* RAW DATA
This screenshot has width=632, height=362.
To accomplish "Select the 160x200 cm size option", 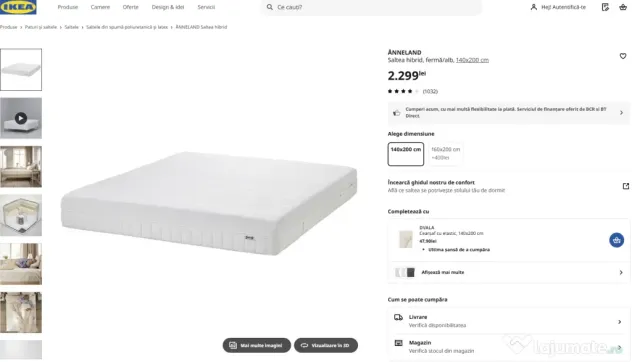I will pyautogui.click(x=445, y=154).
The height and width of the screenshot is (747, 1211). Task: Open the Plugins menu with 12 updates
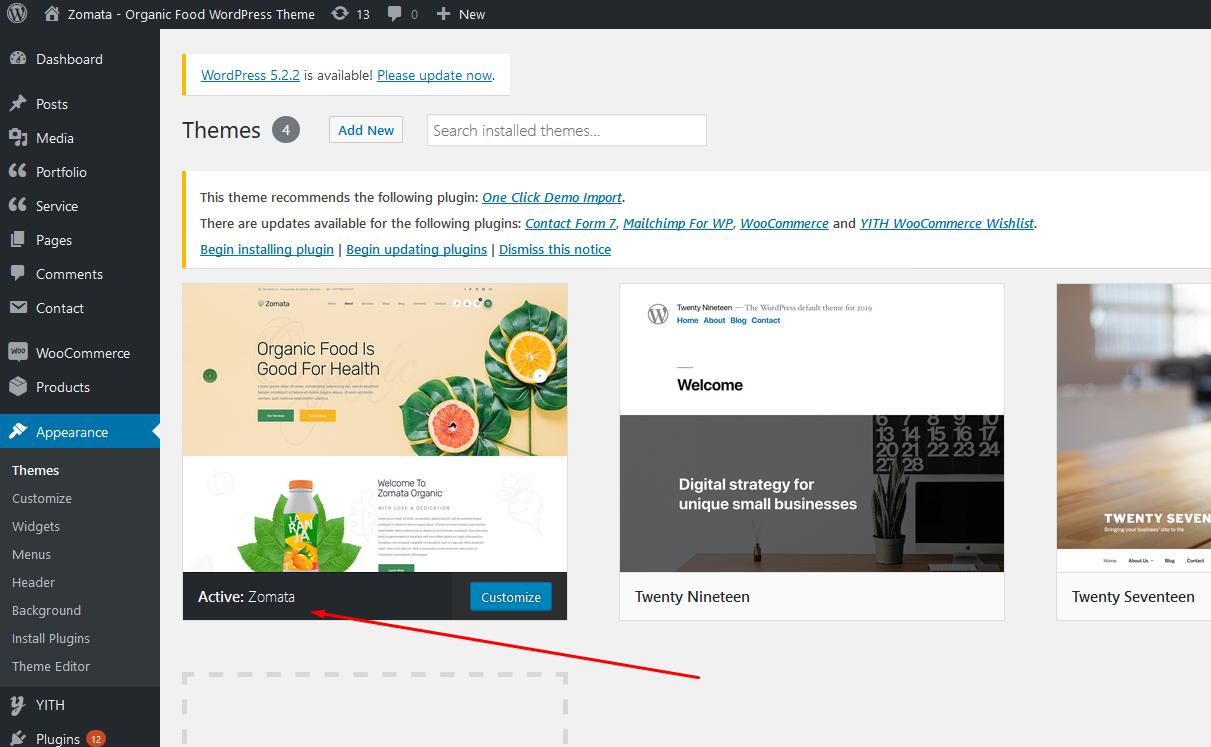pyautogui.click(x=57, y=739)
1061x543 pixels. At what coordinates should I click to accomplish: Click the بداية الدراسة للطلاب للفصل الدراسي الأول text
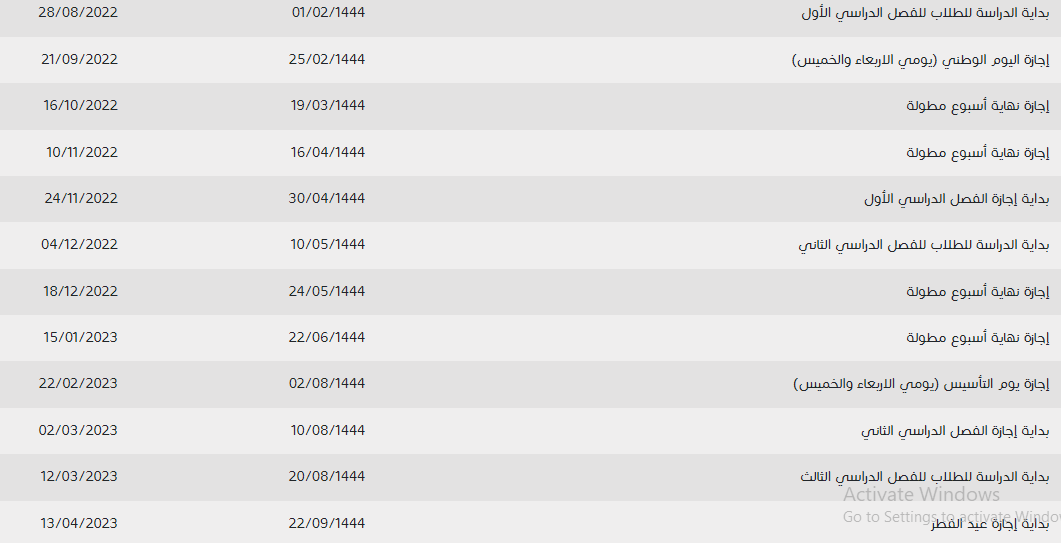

* TASK DESCRIPTION
Transcribe exactly the portion of the material above that runs from the line containing "The height and" through its last line, omitting all pictures.

* SOLUTION BELOW
The height and width of the screenshot is (747, 1211). Task: Open the Plugins menu with 12 updates
pyautogui.click(x=57, y=739)
1061x543 pixels. At what coordinates should I click to accomplish: Click the بداية الدراسة للطلاب للفصل الدراسي الأول text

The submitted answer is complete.